TASK DESCRIPTION:
If an entry below holds a picture, leave the picture out and print the rest exactly.

=== Section Start ===

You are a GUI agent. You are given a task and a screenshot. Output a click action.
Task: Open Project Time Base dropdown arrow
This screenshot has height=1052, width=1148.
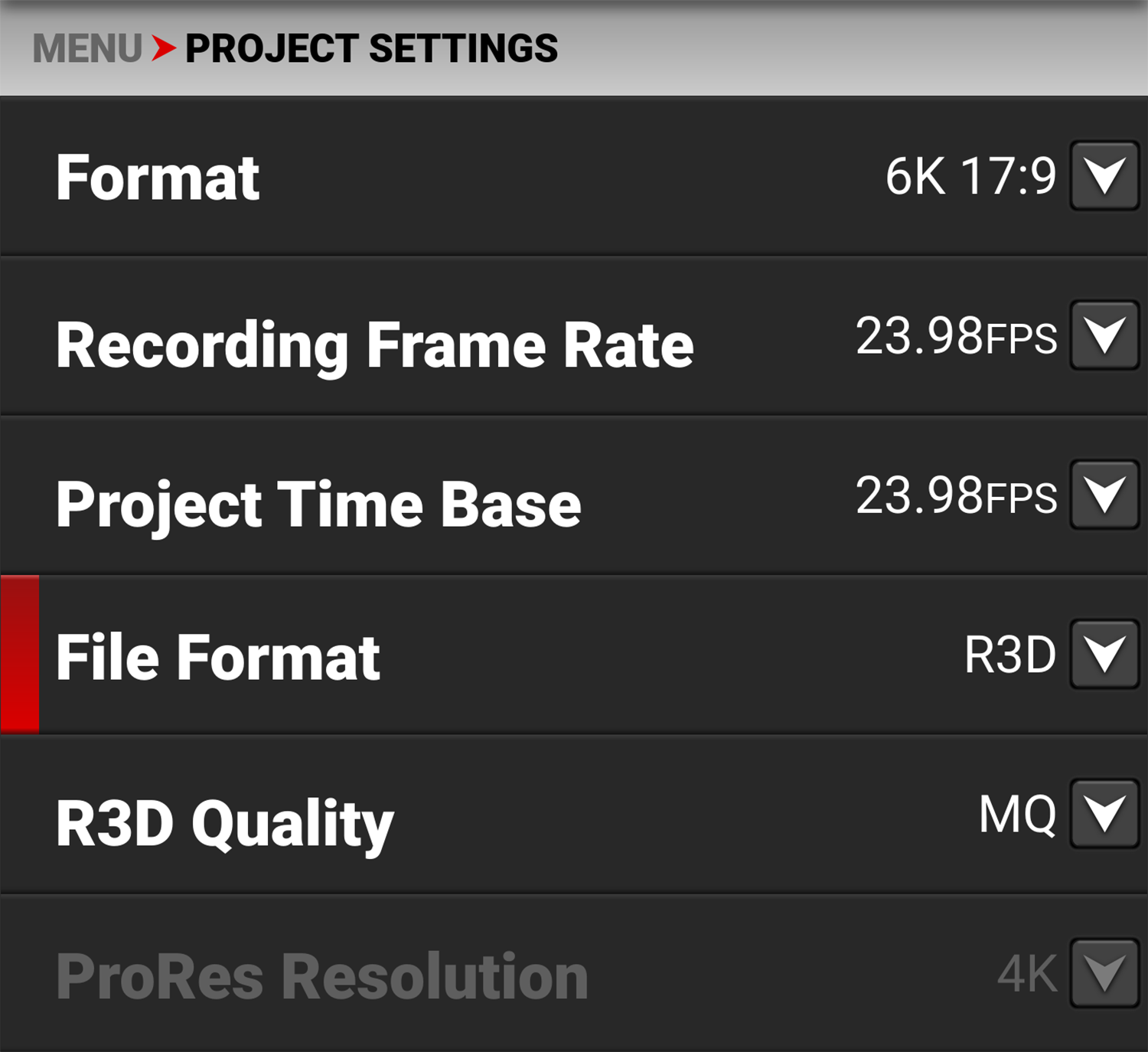(x=1104, y=495)
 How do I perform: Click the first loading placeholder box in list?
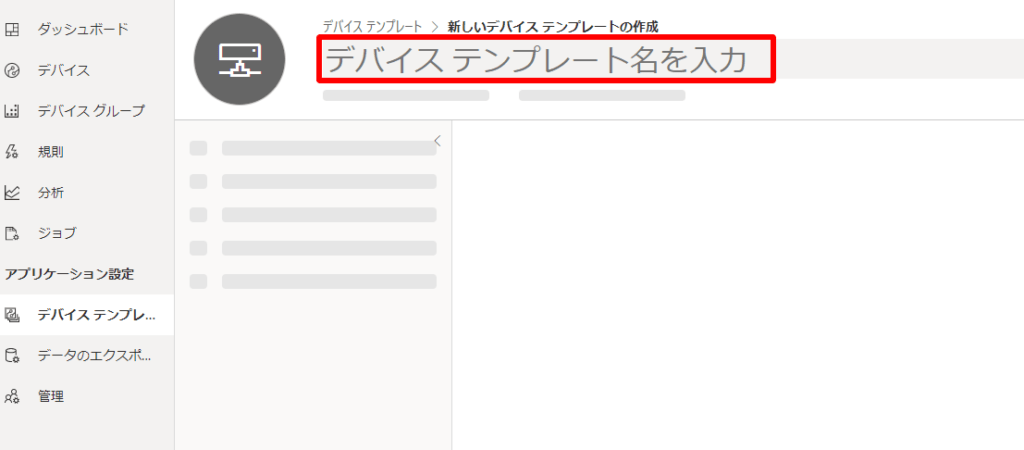[x=198, y=148]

=== Section End ===

ANSWER TO THE EXERCISE:
You are a GUI agent. You are given a task and a screenshot. Output a click action.
Task: Open Project Time Base dropdown arrow
This screenshot has height=1052, width=1148.
(x=1104, y=495)
 How do I perform: Click the first loading placeholder box in list?
[x=198, y=148]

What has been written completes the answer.